▶ [WORK TO COMPLETE]:
Look through the entries. Copy each line that has the word "Uncheck".

———

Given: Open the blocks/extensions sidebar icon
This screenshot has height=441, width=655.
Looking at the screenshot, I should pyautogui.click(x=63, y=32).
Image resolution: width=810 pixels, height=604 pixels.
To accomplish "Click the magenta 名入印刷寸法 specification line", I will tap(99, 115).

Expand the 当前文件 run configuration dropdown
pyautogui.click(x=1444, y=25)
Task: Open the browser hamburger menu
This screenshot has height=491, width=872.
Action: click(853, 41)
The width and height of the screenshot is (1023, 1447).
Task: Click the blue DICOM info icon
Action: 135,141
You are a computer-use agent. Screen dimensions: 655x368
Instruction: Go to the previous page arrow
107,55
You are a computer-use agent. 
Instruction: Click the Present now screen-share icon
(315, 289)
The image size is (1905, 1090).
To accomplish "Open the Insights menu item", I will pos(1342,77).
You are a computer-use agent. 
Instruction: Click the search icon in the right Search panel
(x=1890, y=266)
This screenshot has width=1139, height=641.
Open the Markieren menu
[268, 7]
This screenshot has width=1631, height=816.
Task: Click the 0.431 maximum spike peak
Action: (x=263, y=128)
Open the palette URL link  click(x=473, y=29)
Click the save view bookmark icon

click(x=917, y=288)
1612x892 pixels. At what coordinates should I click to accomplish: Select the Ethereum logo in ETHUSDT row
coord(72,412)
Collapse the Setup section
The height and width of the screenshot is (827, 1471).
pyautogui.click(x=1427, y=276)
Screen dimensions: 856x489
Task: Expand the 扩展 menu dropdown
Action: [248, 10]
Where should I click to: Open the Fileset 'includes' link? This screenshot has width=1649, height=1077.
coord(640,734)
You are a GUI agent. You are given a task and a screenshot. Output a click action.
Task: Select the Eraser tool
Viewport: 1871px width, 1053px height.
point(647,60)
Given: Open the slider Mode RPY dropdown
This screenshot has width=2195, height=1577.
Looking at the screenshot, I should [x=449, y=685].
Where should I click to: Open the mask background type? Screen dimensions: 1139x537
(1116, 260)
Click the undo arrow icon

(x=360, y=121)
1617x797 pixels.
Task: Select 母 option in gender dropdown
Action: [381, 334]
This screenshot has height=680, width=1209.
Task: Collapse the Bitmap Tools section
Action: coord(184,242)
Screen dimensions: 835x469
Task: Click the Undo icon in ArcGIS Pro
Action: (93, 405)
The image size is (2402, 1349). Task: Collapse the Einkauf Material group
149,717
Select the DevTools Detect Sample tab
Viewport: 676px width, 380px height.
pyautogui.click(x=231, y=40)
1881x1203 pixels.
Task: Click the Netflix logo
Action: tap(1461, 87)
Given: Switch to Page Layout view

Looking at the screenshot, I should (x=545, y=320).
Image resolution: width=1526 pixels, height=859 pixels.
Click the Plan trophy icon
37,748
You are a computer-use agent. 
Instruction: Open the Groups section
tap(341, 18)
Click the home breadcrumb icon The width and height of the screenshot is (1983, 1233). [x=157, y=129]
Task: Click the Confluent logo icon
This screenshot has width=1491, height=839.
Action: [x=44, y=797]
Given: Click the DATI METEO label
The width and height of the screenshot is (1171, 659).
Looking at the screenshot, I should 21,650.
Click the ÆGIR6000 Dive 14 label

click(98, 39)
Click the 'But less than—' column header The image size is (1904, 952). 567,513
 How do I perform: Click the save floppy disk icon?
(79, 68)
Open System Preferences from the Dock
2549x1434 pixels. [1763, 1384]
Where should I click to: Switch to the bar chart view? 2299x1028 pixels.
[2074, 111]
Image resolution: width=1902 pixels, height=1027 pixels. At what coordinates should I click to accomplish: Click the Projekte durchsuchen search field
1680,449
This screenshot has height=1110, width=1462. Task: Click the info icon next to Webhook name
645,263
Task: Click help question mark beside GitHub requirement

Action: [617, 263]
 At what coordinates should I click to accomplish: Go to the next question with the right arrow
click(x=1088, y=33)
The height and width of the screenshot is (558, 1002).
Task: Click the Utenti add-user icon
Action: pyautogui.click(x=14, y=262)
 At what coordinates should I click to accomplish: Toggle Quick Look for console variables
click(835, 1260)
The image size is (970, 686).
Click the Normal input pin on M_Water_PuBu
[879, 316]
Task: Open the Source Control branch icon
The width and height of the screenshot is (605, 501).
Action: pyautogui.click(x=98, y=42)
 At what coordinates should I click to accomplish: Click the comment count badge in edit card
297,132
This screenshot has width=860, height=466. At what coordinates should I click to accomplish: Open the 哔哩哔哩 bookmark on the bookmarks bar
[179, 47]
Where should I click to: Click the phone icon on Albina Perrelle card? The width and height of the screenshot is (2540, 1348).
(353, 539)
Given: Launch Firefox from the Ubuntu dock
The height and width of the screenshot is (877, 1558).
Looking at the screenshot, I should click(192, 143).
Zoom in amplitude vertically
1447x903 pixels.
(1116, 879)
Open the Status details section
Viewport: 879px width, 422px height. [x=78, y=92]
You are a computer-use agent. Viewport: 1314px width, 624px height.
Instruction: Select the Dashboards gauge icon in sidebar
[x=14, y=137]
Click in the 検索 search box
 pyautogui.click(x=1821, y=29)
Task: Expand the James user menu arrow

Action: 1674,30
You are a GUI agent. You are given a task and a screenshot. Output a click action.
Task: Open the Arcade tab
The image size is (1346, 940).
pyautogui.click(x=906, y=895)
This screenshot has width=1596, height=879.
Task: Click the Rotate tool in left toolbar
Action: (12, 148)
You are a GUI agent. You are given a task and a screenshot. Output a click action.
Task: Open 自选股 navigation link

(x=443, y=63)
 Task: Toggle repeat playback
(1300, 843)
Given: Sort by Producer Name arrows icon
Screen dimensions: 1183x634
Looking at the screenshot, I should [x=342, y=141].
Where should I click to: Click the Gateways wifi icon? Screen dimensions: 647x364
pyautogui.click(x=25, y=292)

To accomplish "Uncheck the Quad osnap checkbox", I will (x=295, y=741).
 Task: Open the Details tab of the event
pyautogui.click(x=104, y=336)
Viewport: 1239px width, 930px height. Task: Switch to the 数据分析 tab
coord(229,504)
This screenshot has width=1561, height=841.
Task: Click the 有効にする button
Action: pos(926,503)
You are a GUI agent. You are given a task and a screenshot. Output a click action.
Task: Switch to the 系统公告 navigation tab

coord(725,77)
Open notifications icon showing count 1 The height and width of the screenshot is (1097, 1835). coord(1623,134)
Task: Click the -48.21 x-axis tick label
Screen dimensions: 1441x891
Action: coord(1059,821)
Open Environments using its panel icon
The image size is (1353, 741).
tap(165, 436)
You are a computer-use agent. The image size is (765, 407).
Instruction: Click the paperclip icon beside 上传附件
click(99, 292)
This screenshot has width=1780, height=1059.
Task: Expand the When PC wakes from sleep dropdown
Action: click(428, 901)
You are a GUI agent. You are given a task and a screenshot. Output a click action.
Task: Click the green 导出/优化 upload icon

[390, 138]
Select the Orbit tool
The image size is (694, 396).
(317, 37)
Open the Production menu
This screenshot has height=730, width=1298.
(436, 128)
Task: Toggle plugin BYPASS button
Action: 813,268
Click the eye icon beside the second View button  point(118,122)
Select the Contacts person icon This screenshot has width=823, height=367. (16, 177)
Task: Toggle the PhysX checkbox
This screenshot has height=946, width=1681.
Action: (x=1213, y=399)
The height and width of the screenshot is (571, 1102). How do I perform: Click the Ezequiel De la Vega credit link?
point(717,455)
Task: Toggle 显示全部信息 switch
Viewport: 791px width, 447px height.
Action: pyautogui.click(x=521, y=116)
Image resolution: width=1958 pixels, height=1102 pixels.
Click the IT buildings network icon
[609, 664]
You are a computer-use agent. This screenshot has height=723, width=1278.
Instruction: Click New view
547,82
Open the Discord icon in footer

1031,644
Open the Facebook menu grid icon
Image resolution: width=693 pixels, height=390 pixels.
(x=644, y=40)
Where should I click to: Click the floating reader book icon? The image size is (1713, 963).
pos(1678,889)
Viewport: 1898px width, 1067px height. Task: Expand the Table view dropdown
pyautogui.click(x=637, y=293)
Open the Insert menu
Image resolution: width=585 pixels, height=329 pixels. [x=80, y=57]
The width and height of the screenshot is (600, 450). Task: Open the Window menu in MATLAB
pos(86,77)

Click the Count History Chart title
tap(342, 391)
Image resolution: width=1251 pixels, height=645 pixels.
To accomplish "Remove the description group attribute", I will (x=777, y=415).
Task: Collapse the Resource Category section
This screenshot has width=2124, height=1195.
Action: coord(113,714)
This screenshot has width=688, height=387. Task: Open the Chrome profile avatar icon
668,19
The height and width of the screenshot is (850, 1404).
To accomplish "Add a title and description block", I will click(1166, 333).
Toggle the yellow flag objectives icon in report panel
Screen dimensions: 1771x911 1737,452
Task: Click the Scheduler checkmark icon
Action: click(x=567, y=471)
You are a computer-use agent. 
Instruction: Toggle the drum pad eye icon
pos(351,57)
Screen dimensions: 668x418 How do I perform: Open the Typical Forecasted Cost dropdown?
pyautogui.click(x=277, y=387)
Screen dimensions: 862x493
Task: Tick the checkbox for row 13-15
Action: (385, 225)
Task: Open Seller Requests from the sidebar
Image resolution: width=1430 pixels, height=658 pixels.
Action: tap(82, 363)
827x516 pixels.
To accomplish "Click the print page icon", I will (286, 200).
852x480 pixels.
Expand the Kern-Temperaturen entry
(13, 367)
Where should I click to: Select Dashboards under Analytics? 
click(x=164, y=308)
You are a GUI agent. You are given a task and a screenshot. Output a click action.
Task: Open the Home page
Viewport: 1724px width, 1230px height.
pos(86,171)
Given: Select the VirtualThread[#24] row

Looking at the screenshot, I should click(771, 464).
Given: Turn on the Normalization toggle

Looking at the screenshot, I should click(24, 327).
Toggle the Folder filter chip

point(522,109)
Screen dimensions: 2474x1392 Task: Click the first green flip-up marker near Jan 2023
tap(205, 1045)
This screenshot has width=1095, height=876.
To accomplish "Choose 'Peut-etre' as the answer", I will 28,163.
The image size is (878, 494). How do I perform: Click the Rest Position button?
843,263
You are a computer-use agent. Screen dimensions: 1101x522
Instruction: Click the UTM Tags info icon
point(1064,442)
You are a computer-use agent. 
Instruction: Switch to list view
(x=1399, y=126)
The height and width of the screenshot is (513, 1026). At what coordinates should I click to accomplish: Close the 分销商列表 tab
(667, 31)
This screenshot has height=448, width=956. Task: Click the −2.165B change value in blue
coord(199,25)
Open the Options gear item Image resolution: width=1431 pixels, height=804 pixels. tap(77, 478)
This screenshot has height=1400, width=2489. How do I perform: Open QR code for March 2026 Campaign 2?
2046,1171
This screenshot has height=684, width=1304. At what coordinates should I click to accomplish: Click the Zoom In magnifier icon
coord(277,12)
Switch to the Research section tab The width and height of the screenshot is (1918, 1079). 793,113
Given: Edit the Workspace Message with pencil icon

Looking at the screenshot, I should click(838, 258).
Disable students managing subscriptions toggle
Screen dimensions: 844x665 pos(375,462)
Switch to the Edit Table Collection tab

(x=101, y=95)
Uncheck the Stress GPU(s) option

———

▶ [ANSWER AREA]:
To accomplish "Uncheck the Quad osnap checkbox", I will (x=295, y=741).
Uncheck the Stress GPU(s) option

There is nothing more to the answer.